P4 programmable data planes are becoming more popular due to the flexibility they provide in describing the packet processing pipeline. P4 successfully abstracts the processing pipeline of data planes using a limited set of constructs. The performance variation as a function of the configured P4 pipeline is an important aspect that should be studied. Analyzing the impact of different P4 constructs on packet latency helps in understanding the overall performance of P4 programmable devices.
I. INTRODUCTION
Traffic demands of computer networks are in constant flux: the increasing number of devices and emerging new applications call for flexible network designs that can adapt to changing traffic patterns [1] . In this regard, the emergence of Software-Defined Networking (SDN) and Programming Protocol-Independent Packet Processors (P4) [2] follows the paradigm shift toward network programmability, which enables new perspectives to build adaptable networks.

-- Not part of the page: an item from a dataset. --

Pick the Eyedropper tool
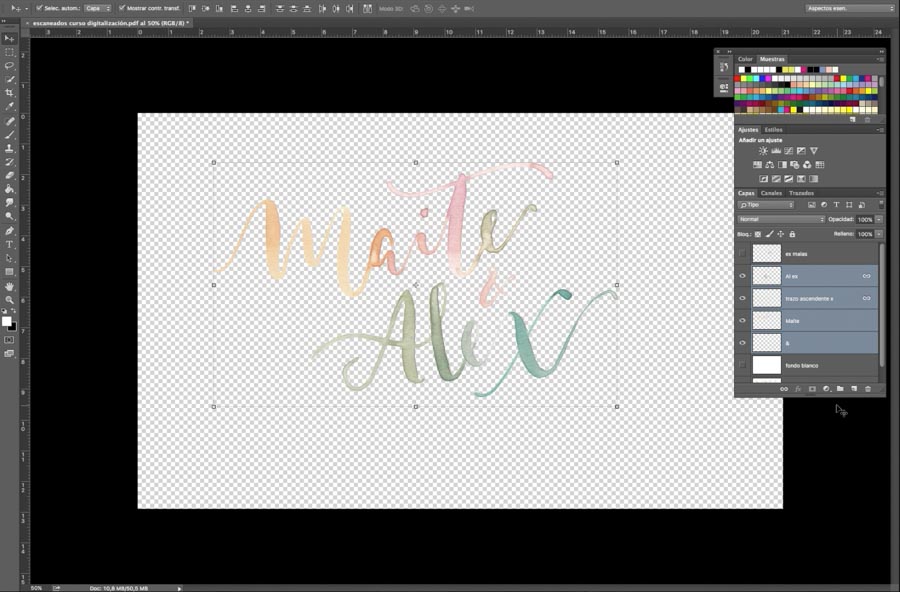click(x=10, y=106)
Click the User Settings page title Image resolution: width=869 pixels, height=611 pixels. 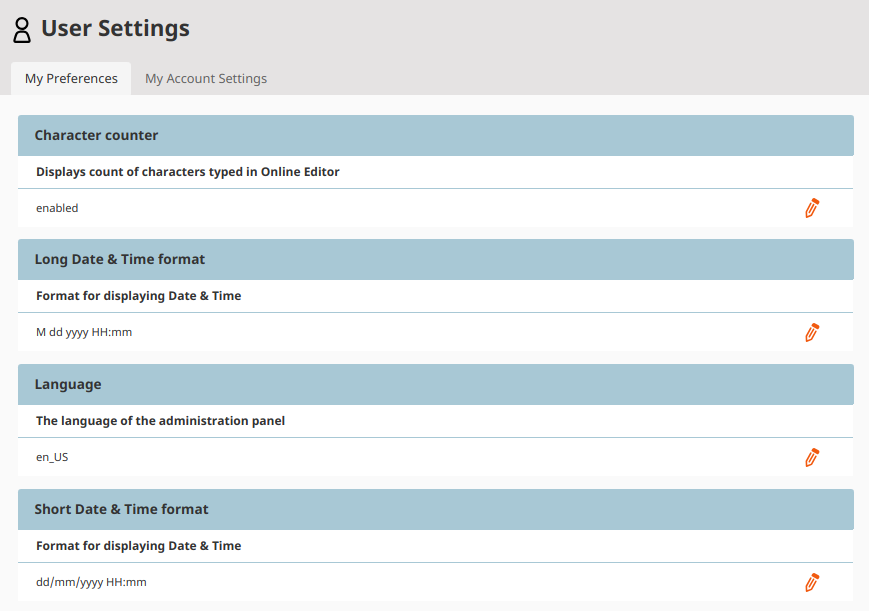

Since its proposal, the data plane programming language P4 has captured the attention from both academia and industry. In a nutshell, P4 describes the processing pipeline of packets, including parsing, match-action, and deparsing, all of which can be customized. Furthermore, new protocols (e.g., HULA [3] ) and applications (e.g., Inband-Network Telemetry (INT) [4] ) can be efficiently prototyped with P4.
As another advantage, P4 is a high-level domain-specific language which abstracts details of devices (i.e., targets), and only keeps the logical steps of packet processing. Therefore, the same P4 design can be executed on various targets, including BMv2 software switch [5] , Netronome SmartNIC [6] , TOFINO ASIC Switch [7] and NetFPGA [8] . To leverage different targets for different use cases, we need to fully understand their performance characteristics. We try to answer the question: what is the relation between packet processing latency and a certain pipeline structure? which is not yet fully explained in the literature. In this paper, we fill this research gap starting with the widely used Netronome SmartNIC [6] .
Performance analysis of P4 targets is challenging because each stage of a P4 pipeline can have different features and building blocks which makes it practically impossible to evaluate all combinations. In this regard, we start our evaluation by measuring the simplest cases and gradually increase the complexity of the pipeline (including parser, control blocks, and deparser) to make the evaluation procedure more meaningful. The measurement results enable us to present a generalized estimation method for predicting packet latency by analyzing P4 programs. With this method, we can cover a wide set of possible network functions rather than measuring particular ones. Overall, we make the following main contributions:
• We analyze the impact of P4's various basic elements on packet latency and identify the influential variables. • We propose and validate a method to estimate the total packet latency of a P4 pipeline implemented on Smart-NIC. This paper is organized as follows. The related work is listed in Section II. Section III provides some background information about P4 and Netronome SmartNIC. Section IV introduces our measurement testbed and methodology. We discuss the measurement results and provide a latency estimation method in Section V. Section VI concludes the paper.
II. RELATED WORK
In the following, we review the previous work targeting the performance evaluation of programmable networks. Begin et al. [9] presented an analytical queueing model to evaluate the performance of a DPDK-based software switch which is abstracted as a polling system. A model based black-box systematic testing method [10] is introduced for the multiplelevel pipeline of an SDN data plane. Jarschel et al. [11] developed a mathematical model for the forwarding speed and blocking probability of an OpenFlow switch. With extensive measurements, He et al. [12] explored potential latencies involved in OpenFlow hardware switches that motivate a rethinking of the switch design. Jose et al. [13] explored the design of compilers for programmable ASIC switches that map logical lookup tables to physical tables, while meeting data and control dependencies in the program.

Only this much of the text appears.